-- Opening Marker --
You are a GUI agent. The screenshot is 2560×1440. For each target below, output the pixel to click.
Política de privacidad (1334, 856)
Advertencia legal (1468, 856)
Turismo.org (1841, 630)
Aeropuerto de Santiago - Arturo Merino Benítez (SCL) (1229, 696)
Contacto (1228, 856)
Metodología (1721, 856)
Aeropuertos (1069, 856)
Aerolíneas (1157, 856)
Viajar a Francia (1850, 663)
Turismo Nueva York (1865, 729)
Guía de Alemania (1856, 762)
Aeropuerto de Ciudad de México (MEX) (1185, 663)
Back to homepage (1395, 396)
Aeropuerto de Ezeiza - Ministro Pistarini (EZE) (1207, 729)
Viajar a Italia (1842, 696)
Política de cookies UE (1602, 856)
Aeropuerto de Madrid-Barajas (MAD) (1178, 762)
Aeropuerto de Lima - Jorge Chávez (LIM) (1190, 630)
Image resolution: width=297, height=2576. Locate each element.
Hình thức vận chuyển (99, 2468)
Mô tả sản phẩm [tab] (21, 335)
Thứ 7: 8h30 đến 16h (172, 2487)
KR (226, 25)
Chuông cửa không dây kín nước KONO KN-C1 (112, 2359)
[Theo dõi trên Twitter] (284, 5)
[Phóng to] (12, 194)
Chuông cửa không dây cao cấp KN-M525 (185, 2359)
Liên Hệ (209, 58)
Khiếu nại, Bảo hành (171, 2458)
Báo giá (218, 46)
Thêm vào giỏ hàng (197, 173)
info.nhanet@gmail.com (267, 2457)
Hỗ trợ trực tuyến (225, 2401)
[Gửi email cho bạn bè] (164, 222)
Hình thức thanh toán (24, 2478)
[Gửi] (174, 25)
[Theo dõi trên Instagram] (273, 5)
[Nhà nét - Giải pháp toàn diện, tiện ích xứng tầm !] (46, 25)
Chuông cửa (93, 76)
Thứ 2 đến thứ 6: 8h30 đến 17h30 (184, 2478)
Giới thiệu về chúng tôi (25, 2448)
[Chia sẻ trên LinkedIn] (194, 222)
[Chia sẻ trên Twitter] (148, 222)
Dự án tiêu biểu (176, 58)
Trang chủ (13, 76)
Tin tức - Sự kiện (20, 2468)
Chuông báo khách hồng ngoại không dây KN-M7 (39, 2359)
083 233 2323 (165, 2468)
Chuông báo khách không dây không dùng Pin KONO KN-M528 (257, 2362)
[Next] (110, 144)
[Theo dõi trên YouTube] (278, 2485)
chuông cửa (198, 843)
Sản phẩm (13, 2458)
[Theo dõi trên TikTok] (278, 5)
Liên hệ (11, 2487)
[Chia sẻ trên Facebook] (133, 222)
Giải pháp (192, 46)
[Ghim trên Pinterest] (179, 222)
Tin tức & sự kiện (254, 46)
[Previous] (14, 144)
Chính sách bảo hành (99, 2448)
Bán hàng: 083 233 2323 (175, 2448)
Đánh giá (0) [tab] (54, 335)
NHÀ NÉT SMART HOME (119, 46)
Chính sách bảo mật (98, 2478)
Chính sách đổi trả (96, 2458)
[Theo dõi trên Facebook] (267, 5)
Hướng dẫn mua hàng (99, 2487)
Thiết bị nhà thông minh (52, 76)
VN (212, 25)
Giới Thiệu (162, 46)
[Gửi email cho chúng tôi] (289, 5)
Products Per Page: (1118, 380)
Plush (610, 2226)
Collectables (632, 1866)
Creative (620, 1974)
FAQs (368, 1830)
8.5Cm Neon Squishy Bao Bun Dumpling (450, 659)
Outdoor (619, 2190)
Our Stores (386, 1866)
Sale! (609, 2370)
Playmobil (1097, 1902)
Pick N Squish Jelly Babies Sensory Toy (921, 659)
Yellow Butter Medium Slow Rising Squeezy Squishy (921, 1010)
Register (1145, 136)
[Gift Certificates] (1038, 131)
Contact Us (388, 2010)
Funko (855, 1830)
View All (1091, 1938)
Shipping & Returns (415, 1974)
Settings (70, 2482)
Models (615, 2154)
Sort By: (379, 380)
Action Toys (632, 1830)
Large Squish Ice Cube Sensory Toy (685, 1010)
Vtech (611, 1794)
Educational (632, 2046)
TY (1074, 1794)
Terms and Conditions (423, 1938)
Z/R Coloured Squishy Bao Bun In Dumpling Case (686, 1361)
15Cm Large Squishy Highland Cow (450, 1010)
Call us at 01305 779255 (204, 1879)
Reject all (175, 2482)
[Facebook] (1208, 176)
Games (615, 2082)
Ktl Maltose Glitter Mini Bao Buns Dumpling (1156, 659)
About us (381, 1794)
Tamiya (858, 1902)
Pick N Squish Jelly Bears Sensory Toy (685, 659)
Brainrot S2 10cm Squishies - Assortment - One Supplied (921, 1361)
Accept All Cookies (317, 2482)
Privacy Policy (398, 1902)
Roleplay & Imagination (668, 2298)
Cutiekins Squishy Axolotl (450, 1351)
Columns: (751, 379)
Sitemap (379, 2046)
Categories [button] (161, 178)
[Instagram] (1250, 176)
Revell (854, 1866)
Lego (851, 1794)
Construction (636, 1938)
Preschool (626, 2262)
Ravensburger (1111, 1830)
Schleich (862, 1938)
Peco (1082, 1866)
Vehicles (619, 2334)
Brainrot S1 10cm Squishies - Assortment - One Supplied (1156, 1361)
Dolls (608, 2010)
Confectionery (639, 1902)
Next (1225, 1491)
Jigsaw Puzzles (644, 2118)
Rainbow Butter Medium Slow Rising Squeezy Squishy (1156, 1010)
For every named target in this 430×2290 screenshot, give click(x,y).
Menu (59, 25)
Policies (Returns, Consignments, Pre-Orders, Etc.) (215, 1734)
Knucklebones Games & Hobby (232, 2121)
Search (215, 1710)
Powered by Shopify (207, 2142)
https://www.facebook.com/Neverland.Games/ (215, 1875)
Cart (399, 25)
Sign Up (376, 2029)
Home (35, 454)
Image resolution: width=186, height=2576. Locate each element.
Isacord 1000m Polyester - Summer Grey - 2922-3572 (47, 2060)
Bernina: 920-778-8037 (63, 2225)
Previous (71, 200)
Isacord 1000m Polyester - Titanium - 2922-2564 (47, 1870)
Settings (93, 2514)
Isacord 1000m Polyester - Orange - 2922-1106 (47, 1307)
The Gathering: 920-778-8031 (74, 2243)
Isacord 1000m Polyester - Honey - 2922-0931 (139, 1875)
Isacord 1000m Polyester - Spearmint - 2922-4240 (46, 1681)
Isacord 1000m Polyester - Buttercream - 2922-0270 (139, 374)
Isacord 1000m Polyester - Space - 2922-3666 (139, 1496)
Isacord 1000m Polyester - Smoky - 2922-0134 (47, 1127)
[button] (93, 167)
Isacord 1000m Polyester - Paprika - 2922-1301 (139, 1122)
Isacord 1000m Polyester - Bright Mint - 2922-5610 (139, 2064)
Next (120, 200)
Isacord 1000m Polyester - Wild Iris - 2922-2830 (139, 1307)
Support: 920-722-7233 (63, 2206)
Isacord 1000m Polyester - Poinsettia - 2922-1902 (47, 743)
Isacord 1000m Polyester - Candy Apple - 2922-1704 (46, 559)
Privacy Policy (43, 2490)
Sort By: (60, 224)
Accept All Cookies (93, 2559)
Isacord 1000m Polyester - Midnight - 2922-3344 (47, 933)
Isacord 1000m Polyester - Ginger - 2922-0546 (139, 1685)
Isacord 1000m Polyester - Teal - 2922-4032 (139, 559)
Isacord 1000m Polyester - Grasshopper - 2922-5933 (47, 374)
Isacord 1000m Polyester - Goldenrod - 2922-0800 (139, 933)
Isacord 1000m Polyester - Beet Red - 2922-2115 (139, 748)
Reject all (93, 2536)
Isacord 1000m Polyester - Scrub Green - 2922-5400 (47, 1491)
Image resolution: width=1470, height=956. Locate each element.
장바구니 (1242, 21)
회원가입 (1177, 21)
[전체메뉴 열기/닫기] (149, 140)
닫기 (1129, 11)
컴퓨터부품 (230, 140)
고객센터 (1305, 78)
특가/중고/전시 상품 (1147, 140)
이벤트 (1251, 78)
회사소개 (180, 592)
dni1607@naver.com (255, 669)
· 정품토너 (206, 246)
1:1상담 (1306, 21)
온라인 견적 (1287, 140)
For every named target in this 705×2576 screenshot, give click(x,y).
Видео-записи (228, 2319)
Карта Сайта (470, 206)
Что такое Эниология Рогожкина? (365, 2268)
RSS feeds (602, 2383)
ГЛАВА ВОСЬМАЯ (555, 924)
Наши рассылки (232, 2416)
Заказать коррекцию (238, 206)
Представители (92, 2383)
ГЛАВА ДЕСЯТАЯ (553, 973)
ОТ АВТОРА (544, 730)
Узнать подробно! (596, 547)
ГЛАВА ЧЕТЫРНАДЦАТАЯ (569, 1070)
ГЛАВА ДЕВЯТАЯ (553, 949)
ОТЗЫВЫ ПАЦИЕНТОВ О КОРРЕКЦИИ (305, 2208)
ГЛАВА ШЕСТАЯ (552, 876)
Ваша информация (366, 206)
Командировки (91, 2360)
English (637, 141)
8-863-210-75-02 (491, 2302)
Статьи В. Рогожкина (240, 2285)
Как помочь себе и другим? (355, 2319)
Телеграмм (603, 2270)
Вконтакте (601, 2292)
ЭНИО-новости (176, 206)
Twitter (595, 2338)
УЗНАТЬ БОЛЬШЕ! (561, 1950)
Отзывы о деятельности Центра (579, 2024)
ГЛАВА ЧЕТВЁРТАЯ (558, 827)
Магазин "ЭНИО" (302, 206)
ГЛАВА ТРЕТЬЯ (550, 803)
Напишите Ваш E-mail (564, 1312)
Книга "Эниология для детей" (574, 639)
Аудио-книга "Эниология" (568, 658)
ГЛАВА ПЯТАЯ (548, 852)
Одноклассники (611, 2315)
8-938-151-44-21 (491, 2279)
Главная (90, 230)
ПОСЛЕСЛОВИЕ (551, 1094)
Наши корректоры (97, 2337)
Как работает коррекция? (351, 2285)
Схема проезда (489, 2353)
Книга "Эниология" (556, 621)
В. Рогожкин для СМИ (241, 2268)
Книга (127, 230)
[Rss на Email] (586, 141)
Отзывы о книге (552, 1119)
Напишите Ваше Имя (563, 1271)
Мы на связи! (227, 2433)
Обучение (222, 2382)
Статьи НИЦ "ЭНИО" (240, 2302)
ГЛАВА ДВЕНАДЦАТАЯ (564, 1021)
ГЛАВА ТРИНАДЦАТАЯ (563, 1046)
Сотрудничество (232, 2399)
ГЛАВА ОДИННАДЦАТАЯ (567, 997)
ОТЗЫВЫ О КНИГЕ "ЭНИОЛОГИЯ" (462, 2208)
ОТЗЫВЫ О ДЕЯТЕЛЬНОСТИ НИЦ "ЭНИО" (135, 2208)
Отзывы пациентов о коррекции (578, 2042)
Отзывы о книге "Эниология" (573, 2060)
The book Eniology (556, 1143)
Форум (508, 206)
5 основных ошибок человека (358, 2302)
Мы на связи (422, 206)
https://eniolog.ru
-- Closing Marker --
Copy out only the lines above from the one with "[Chia sẻ trên LinkedIn] (194, 222)" to the one with "[Next] (110, 144)", inclusive, exactly as they stand.

[Chia sẻ trên LinkedIn] (194, 222)
[Chia sẻ trên Twitter] (148, 222)
Dự án tiêu biểu (176, 58)
Trang chủ (13, 76)
Tin tức - Sự kiện (20, 2468)
Chuông báo khách hồng ngoại không dây KN-M7 (39, 2359)
083 233 2323 (165, 2468)
Chuông báo khách không dây không dùng Pin KONO KN-M528 (257, 2362)
[Next] (110, 144)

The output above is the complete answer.